Covid is surging. There is a vaccine currently making its way to the highest-risk folks - but the rest of us still have a long wait. Schools are "online" again as our region has reached the "purple zone" on the state's risk-level color chart. I'm working from home, alongside the RetroKids and my RetroWife. We're all on computers in separate rooms fighting for internet bandwidth and distraction-free zones for our various Zoom meetings. 2020 is drawing to a close.
Damn, that sounds almost post-apocalyptic, doesn't it?
So I'm digging around through some old boxes in my basement, looking for what, I don't even remember, when I came across this:
"Johnny Doesn't . . . "
"Johnny Does . . . "
|The tailfins on that car give a clue as to the age of this thing.|
"Safe Bike Riders Like Johnny Make Skillful Drivers"
Now there's something I can definitely get behind. I'm convinced that people who routinely ride with traffic are generally more observant and better able to predict the behavior of other road users. I sometimes describe it as "Spidey Sense" - and it comes from knowing how badly most drivers drive, and how clueless (or even aggressive) they can be when it comes to cyclists. I also recognize how much that carries over when I'm in my car.

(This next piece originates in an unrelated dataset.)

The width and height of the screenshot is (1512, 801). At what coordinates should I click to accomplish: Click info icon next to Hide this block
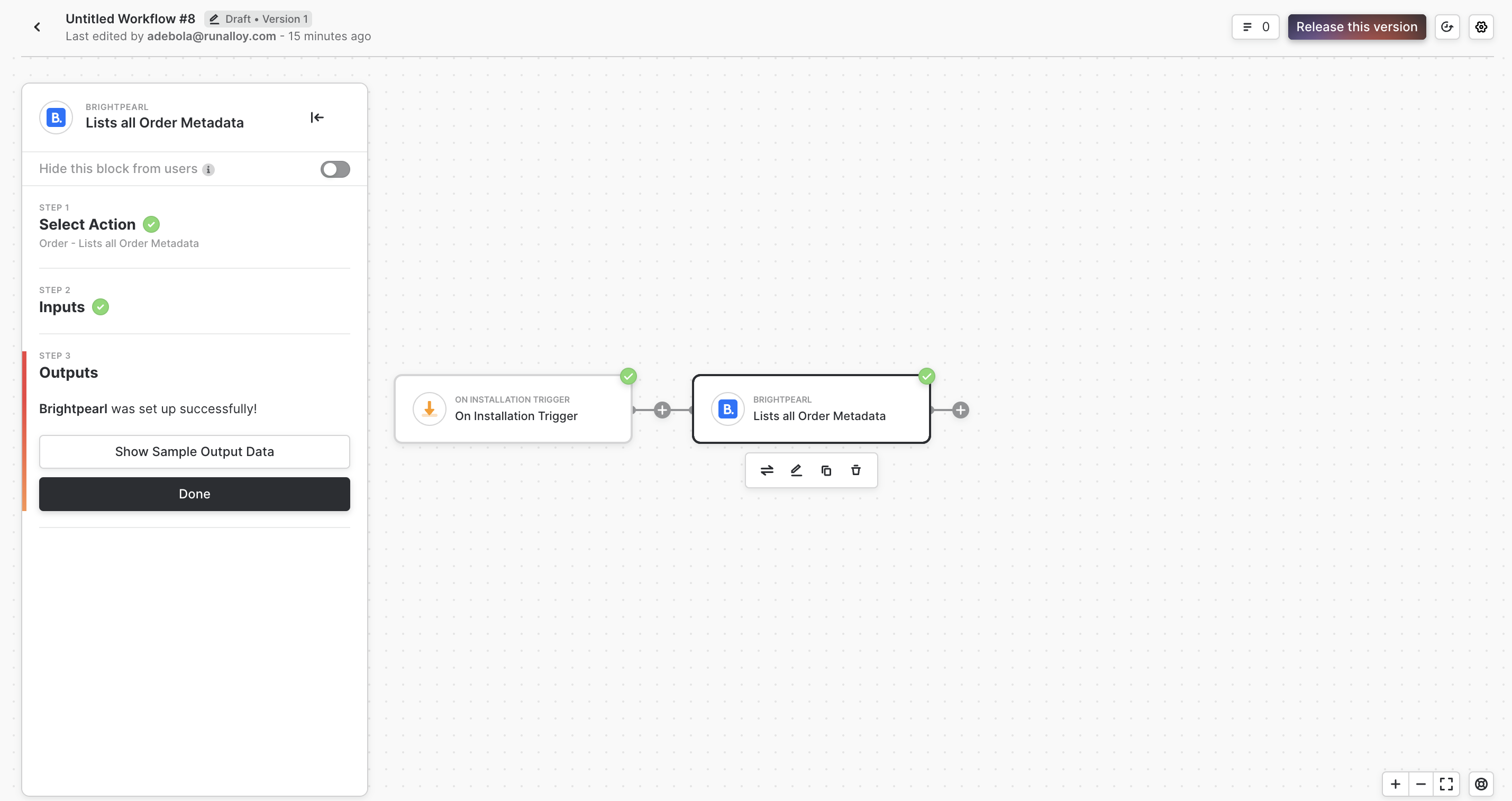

The pamphlet also explains that according to state law (Pennsylvania, in this case) a bike and a car are the same - and subject to the same rules. Good to know as a cyclist - but it's something that probably bears repeating to drivers more. Equal in the eyes of the law - but the real problem to us as riders is getting drivers to recognize our rights - or even to respect us at all. Especially when their attention is compromised by that addictive attention-sucking cell phone. But then again - such things were the stuff of science fiction when this pamphlet was published.
In that same box, I found a few other old pamphlets with similar, and sometimes dated, safety advice.
The Bike Riders Rules for Safety from Employers Mutuals (sounds like an insurance company to me) suggests that kids only ride on streets where traffic is light, dismount and walk at intersections, always pull over to allow cars to pass, and (oddly, if you ask me) always park your bike on the sidewalk.
The ABC of Safe Bicycle Riding from the Bicycle Safety League looks to me like something that would have been hanging from the handlebars on a new bike in the early '50s.